* **WHAT TO PRODUCE**
Write out an exact copy of the line containing "Task: Click the wrench tools icon in sidebar" and all lines that follow it in the data below, leaving out pictures.

* **DATASET RECORDS**
▬▬▬▬▬▬
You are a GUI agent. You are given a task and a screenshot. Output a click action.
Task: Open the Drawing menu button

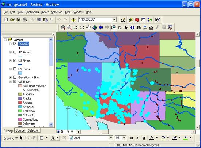click(10, 138)
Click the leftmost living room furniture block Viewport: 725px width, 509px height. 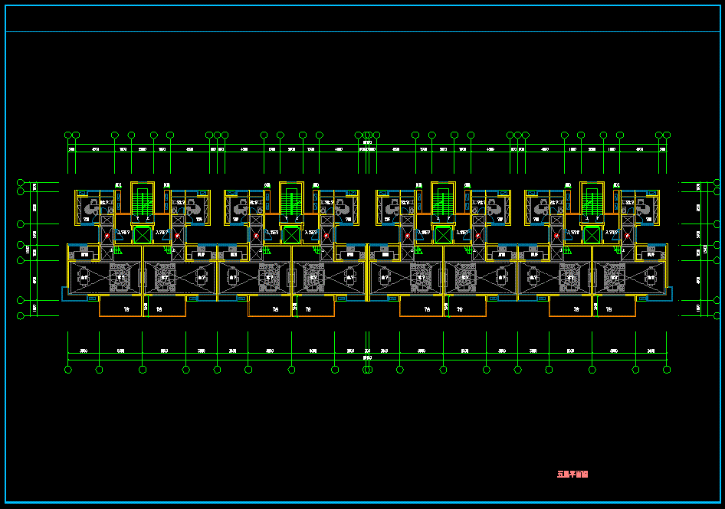pos(120,277)
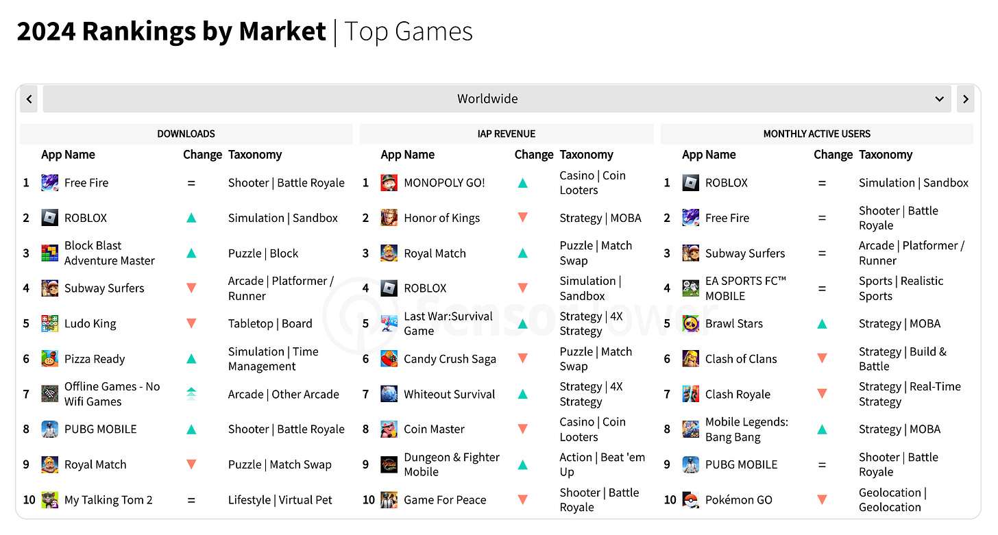998x535 pixels.
Task: Click the Brawl Stars app icon
Action: 690,323
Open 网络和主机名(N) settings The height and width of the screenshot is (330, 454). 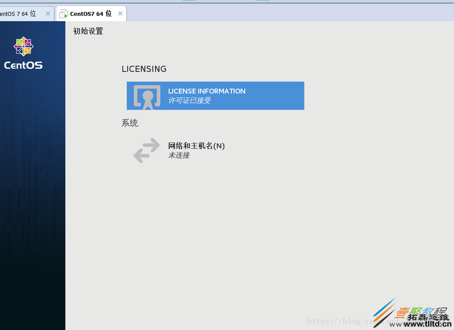(196, 146)
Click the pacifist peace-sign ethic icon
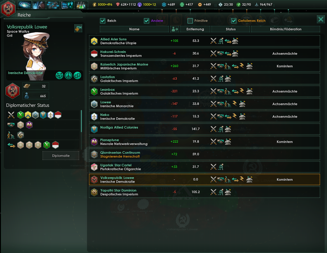The image size is (327, 253). coord(68,75)
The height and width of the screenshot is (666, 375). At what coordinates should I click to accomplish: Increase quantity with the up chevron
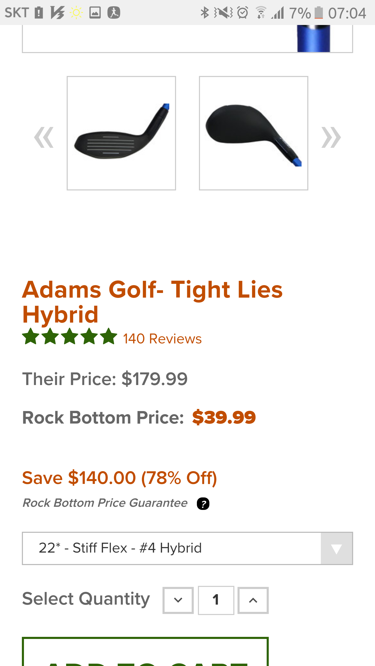point(253,600)
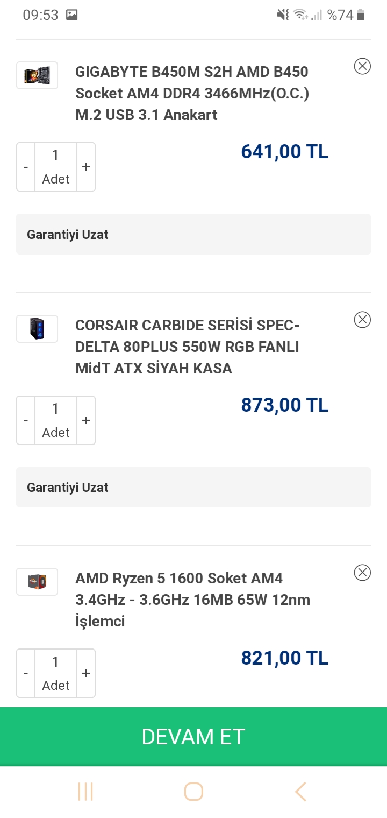Expand Garantiyi Uzat for CORSAIR case

[x=194, y=487]
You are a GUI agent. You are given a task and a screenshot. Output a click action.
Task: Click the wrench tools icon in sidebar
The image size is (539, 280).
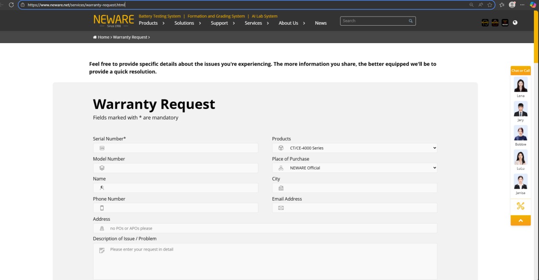(520, 206)
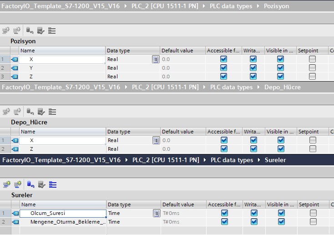The height and width of the screenshot is (235, 334).
Task: Open data type selector for Depo_Hücre X
Action: point(156,140)
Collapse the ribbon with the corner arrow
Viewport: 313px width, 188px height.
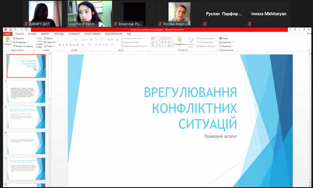(309, 50)
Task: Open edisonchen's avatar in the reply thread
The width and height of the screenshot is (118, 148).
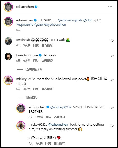Action: click(21, 108)
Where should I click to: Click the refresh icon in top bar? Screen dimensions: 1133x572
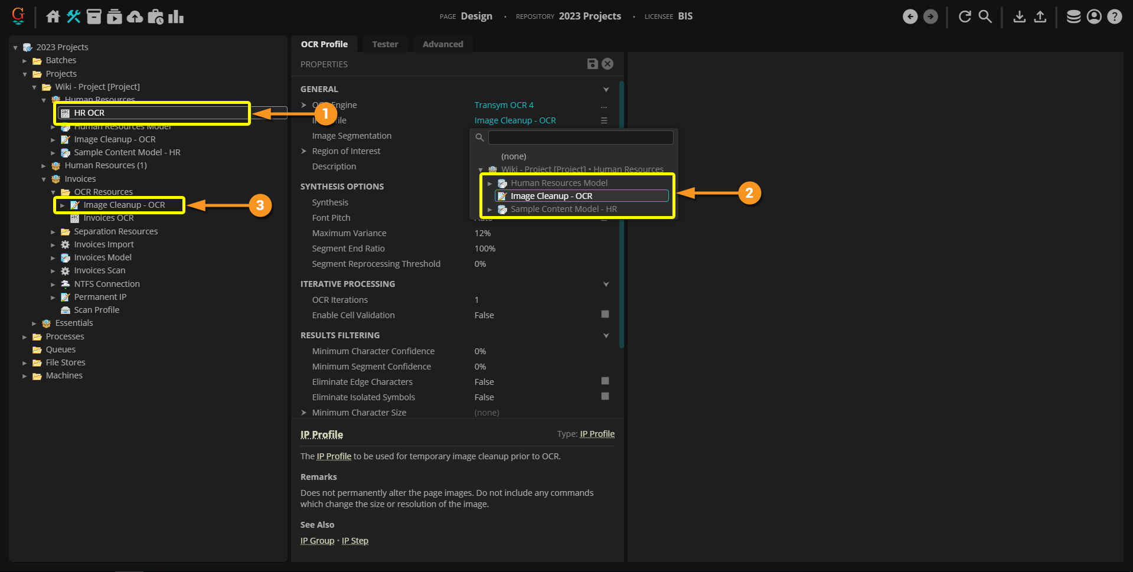click(x=965, y=17)
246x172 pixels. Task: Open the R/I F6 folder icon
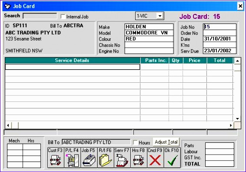tap(106, 158)
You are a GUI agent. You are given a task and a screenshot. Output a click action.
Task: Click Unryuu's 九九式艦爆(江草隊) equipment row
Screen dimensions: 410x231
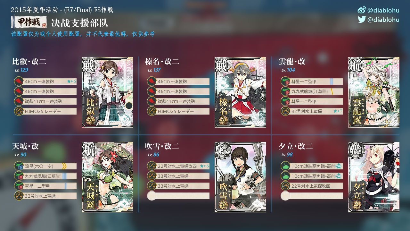(x=312, y=91)

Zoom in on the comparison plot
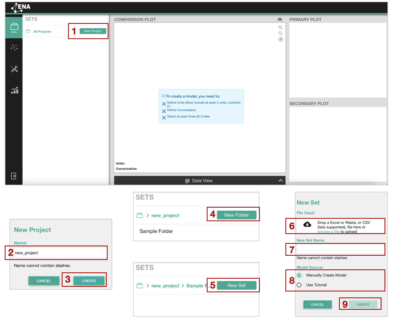[280, 28]
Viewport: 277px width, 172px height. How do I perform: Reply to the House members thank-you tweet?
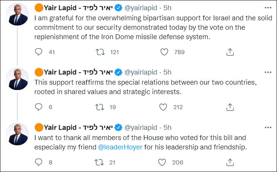(39, 162)
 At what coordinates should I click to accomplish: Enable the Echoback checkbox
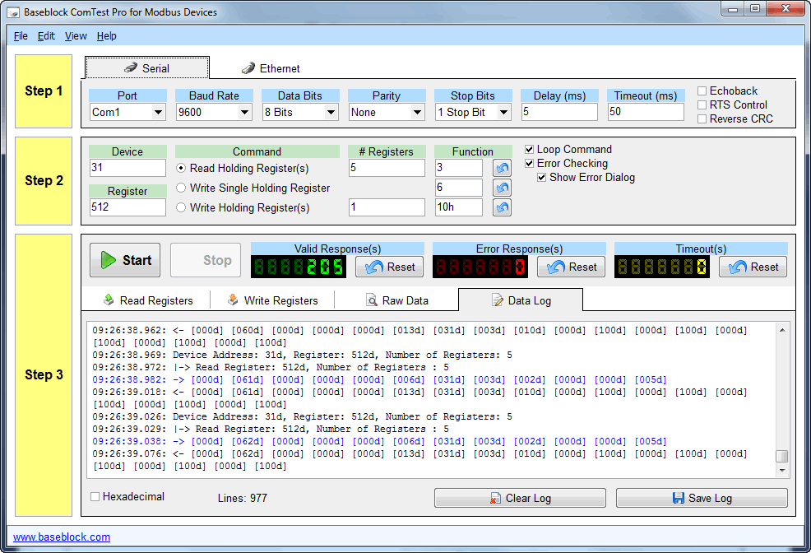click(x=702, y=91)
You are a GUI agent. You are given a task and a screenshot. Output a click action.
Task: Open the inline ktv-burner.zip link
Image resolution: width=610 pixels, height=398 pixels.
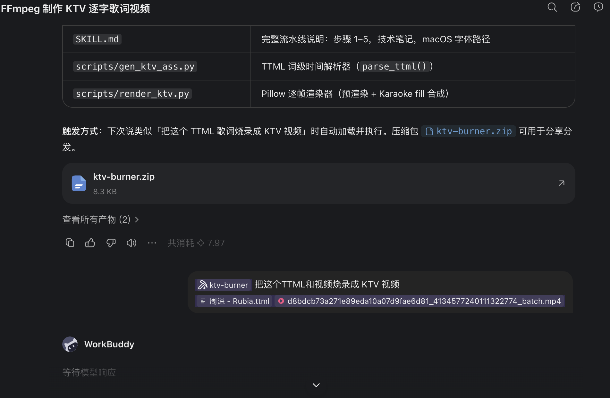click(x=469, y=131)
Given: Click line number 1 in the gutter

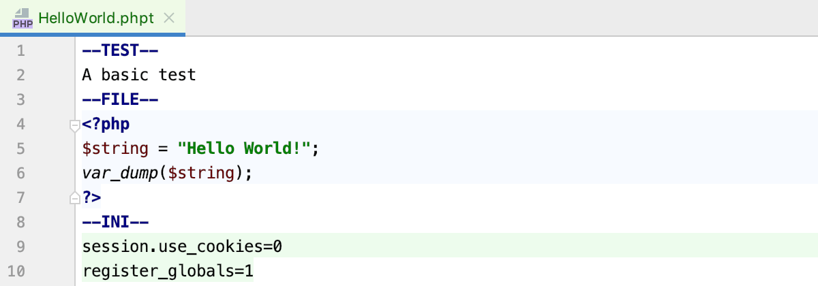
▬▬▬▬▬▬
* **RESPONSE AREA**
Task: Click the wrench tools icon in sidebar
The image size is (539, 280).
(520, 206)
The height and width of the screenshot is (235, 334).
Task: Open data type selector for Depo_Hücre X
Action: point(156,140)
Collapse the ribbon with the corner arrow
Viewport: 313px width, 188px height.
(309, 50)
Task: Open edisonchen's avatar in the reply thread
The width and height of the screenshot is (118, 148).
Action: click(21, 108)
Where should I click to: Click the refresh icon in top bar? Screen dimensions: 1133x572
click(x=965, y=17)
246x172 pixels. Task: Open the R/I F6 folder icon
tap(106, 158)
You are a GUI agent. You are given a task and a screenshot. Output a click action.
Task: Click Unryuu's 九九式艦爆(江草隊) equipment row
Screen dimensions: 410x231
(x=312, y=91)

Zoom in on the comparison plot
[280, 28]
Viewport: 277px width, 172px height. How do I perform: Reply to the House members thank-you tweet?
(39, 162)
 At what coordinates should I click to accomplish: Enable the Echoback checkbox
click(x=702, y=91)
You are a GUI agent. You are given a task and a screenshot. Output a click action.
Task: Open the inline ktv-burner.zip link
Image resolution: width=610 pixels, height=398 pixels.
click(x=469, y=131)
Given: Click line number 1 in the gutter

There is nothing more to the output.